:: TASK ::
Reproduce the material verbatim, starting with the line containing "Given: Go to next page arrow beside 完了 button" and continuing through the line containing "point(100,260)", with both of those lines included. Omit the pictures from the output.

-- BEGIN --

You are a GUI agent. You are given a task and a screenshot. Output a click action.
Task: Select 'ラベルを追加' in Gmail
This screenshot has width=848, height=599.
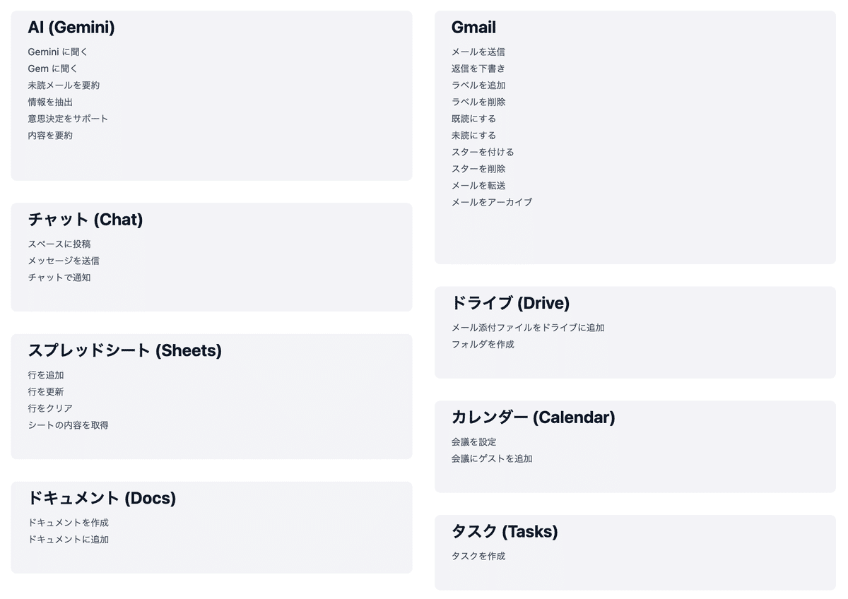478,85
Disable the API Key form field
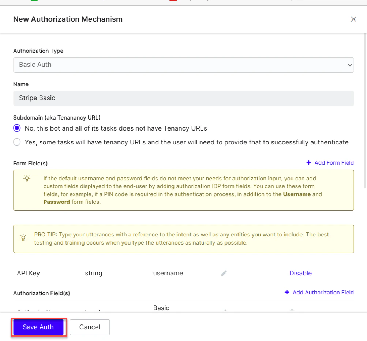Screen dimensions: 367x341 [x=300, y=273]
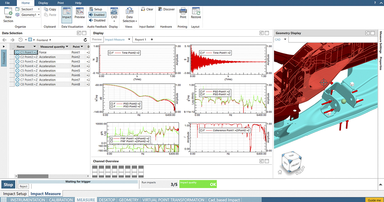This screenshot has height=202, width=384.
Task: Open the Display ribbon tab
Action: (x=43, y=3)

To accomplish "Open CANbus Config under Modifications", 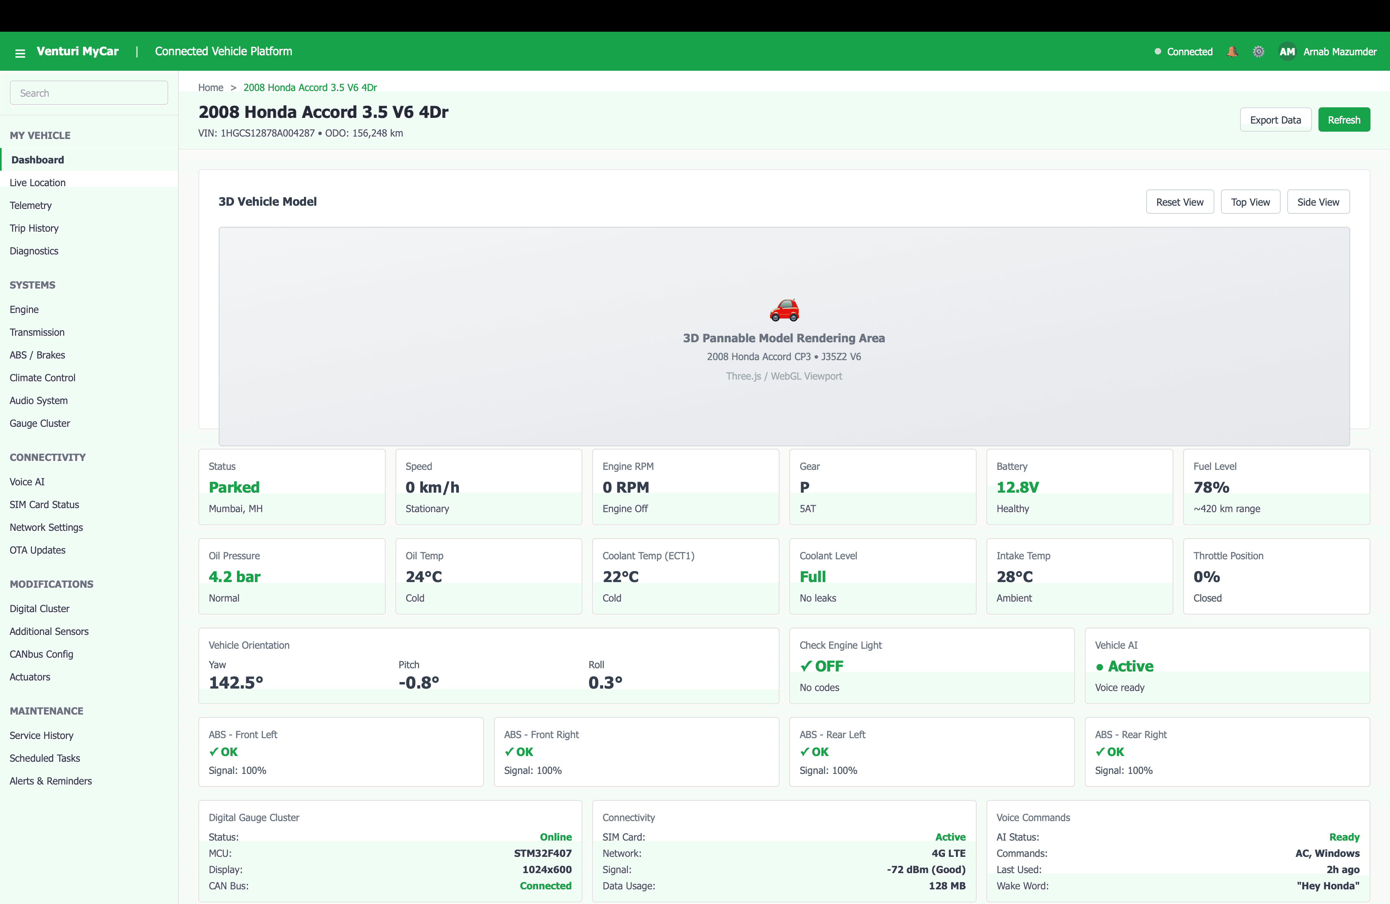I will click(41, 654).
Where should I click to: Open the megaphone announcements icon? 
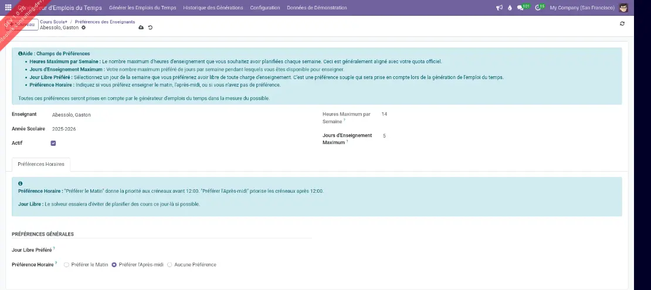(499, 8)
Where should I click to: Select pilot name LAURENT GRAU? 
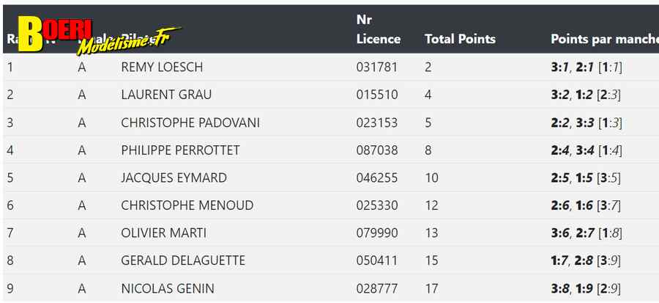tap(166, 94)
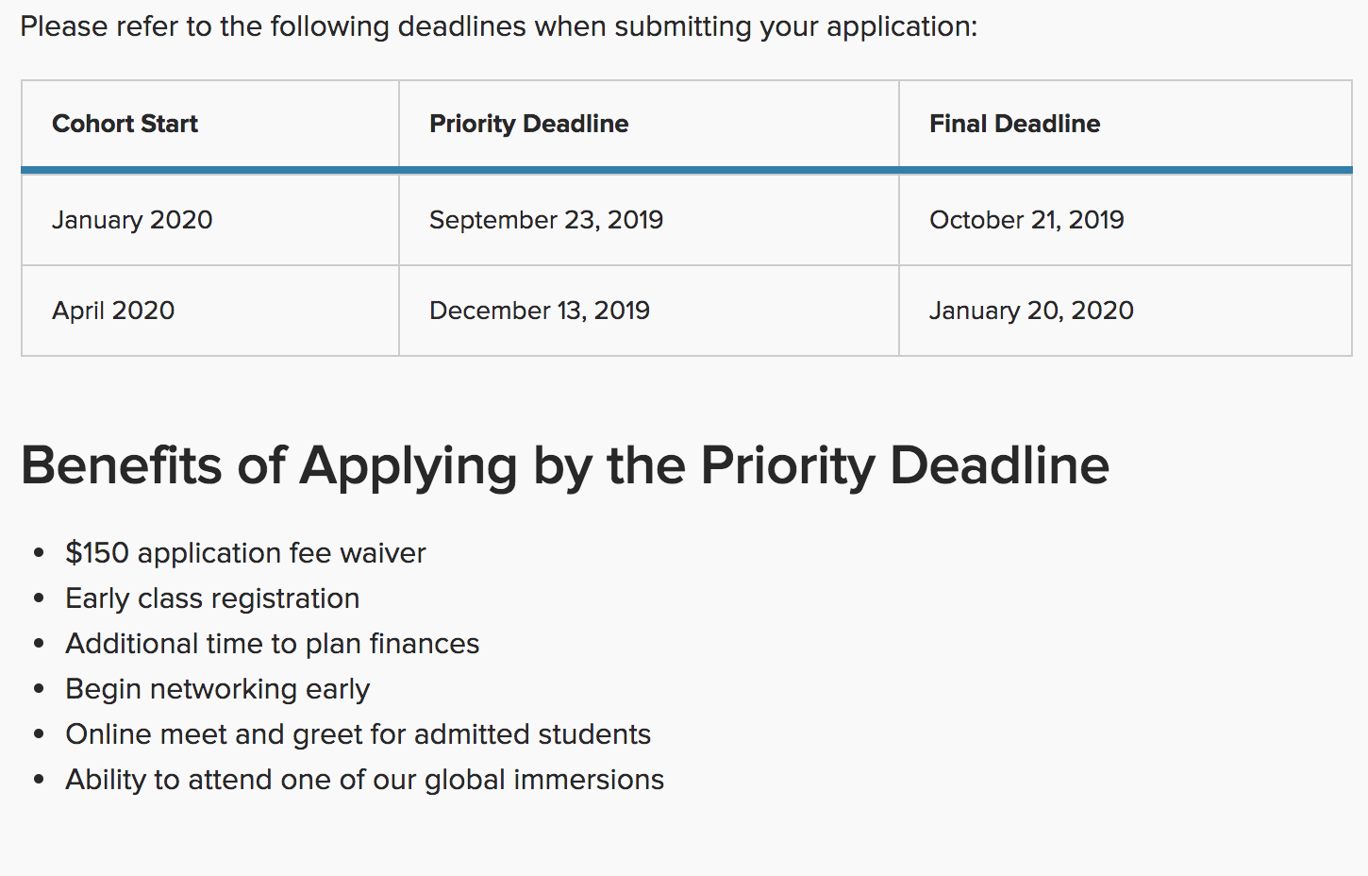Image resolution: width=1368 pixels, height=876 pixels.
Task: Click the Early class registration bullet
Action: pyautogui.click(x=212, y=598)
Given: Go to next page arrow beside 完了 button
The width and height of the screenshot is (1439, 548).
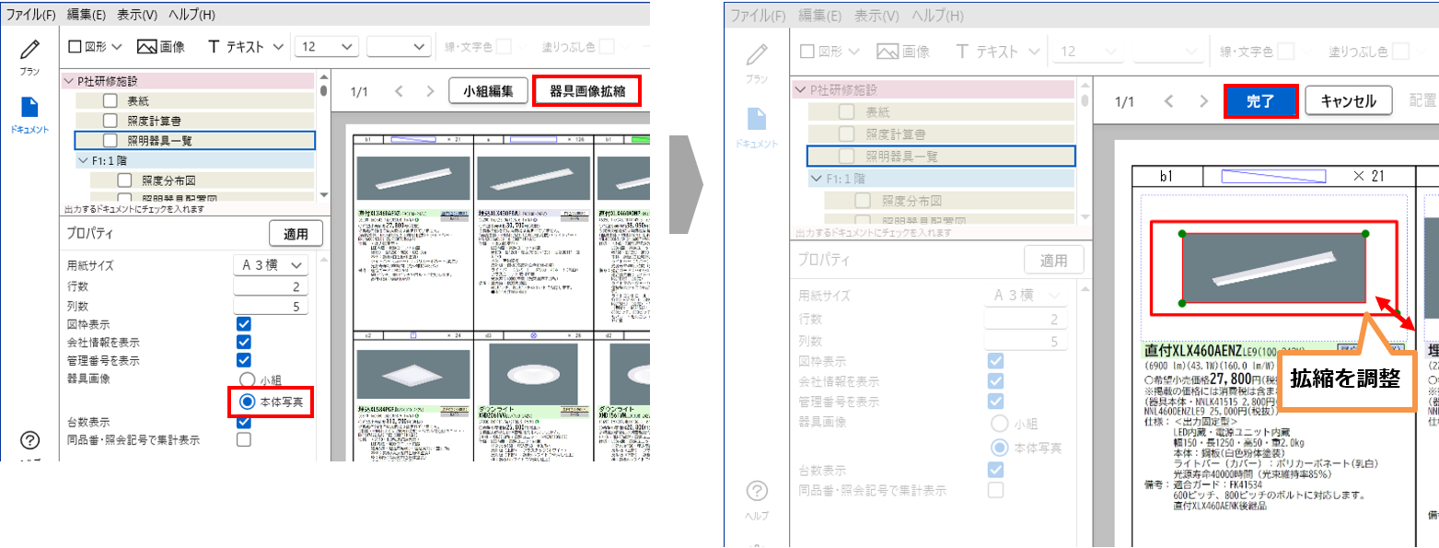Looking at the screenshot, I should [x=1203, y=101].
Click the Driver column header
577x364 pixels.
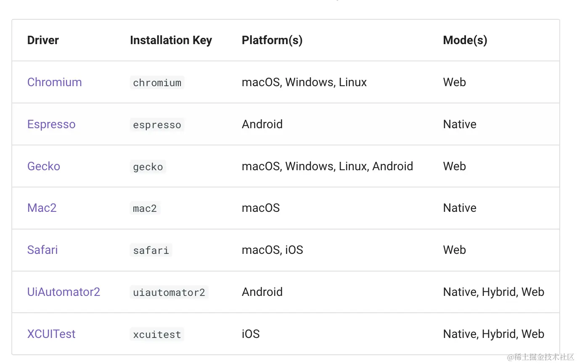coord(43,40)
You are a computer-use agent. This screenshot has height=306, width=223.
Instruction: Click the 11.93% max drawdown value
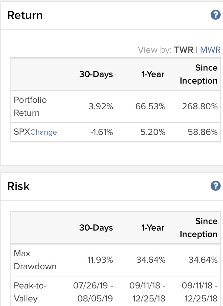point(100,260)
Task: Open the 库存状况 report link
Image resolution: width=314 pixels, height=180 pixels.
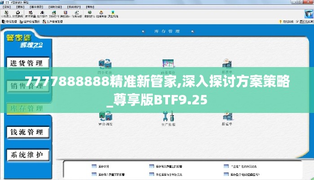Action: [x=102, y=166]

-- END --

:: TASK RESPONSE ::
Given: Go to next page arrow beside 完了 button
The width and height of the screenshot is (1439, 548).
Looking at the screenshot, I should [x=1203, y=101].
Click the Driver column header
577x364 pixels.
coord(43,40)
You are a computer-use agent. This screenshot has height=306, width=223.
Instruction: Click the 11.93% max drawdown value
point(100,260)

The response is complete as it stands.